The blockbuster deal at the Dubai Air Show was a monster order Wednesday from a private equity firm for 430 single-aisle Airbus jets. Indigo Partners signed the preliminary order, which includes planes for a host of budget airlines it's invested in, including Frontier Airlines. The order is worth nearly $50 billion at list prices, but deep discounts for an order of that size are customary.

The same day, low-cost carrier Flydubai and Boeing, inked a deal worth $27 billion for single-aisle 737 MAX planes.

No-frills air travel has grown worldwide, as passengers seek out the lowest fare in exchange for perks like food, free checked baggage and seat assignments, which used to all come with the cost of a ticket.

It's been a thorn in the side of some more traditional airlines that have been forced to compete with airlines that sometimes offer fares in the low-single digits. In response, these traditional airlines have offered their own rival bare-bones products, and tout how some passengers to pay more to avoid it.

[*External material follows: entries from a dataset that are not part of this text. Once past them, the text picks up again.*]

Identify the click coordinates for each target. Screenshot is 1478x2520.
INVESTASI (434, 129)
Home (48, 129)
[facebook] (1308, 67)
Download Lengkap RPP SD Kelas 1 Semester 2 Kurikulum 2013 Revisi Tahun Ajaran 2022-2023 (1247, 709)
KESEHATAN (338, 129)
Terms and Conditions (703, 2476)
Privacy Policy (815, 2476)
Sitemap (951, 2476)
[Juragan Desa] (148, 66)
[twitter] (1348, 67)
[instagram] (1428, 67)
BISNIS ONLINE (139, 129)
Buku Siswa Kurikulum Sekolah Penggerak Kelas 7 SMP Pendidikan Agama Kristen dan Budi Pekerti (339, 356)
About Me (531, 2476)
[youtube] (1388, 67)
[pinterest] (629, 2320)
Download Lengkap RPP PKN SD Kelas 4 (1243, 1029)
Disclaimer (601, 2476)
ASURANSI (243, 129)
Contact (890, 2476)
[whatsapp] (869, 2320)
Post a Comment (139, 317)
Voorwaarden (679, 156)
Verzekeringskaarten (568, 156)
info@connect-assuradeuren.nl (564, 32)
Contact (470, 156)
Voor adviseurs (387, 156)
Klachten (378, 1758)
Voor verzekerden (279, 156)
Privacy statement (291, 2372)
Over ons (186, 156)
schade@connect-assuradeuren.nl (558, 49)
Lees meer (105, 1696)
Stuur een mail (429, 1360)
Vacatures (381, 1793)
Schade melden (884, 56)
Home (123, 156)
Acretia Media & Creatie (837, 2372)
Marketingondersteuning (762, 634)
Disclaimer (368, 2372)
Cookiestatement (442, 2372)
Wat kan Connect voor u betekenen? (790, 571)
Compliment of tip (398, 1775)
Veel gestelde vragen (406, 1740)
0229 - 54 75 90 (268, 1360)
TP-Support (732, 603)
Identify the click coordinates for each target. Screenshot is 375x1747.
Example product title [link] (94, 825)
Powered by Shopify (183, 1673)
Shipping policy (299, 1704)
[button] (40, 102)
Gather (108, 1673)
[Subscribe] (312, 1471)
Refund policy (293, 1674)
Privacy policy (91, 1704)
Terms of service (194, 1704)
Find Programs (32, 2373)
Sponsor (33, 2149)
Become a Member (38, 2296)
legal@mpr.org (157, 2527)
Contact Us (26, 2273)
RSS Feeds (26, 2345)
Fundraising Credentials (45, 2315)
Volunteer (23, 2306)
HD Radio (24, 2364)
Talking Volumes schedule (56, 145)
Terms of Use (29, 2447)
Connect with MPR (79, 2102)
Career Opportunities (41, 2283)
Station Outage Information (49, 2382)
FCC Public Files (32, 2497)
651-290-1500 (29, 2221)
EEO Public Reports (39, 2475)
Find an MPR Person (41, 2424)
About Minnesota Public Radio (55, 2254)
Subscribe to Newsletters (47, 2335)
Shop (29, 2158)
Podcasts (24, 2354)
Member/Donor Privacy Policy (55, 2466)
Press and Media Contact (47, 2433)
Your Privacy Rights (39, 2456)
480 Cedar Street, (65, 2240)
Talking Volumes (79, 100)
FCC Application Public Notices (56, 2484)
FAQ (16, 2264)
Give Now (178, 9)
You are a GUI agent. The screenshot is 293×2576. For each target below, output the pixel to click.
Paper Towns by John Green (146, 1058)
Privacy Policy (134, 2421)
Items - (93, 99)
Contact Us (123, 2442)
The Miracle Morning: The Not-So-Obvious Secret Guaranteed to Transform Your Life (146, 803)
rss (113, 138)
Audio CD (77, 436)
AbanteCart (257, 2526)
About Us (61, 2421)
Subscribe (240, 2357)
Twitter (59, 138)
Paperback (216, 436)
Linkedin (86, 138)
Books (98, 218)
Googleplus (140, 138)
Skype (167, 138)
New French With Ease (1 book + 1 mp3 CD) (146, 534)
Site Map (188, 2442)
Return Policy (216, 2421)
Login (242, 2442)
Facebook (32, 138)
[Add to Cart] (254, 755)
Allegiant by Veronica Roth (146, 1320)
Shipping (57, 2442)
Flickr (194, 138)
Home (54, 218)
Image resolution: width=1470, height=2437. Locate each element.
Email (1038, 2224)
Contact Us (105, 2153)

But Indigo's deal shows the strength of budget airlines are gaining worldwide as record numbers of travelers take to the skies. Indigo has stakes in Hungary-based Wizz Air, Mexico's Volaris, and Chile's Jetsmart.

Investors have taken notice of travelers' price sensitivity.

Warren Buffett, who long shunned investments in airlines only to take a large stake in the biggest four U.S. carriers last year, recently noted travelers remain extremely price conscious, even if they are crammed in more closely-packed cabins.

Cabins "may become like cattle cars ... but a significant percentage would rather be treated that way and fly for X" than have far more legroom and have all kinds of things and travel for X plus 25 percent," he told CNBC in May.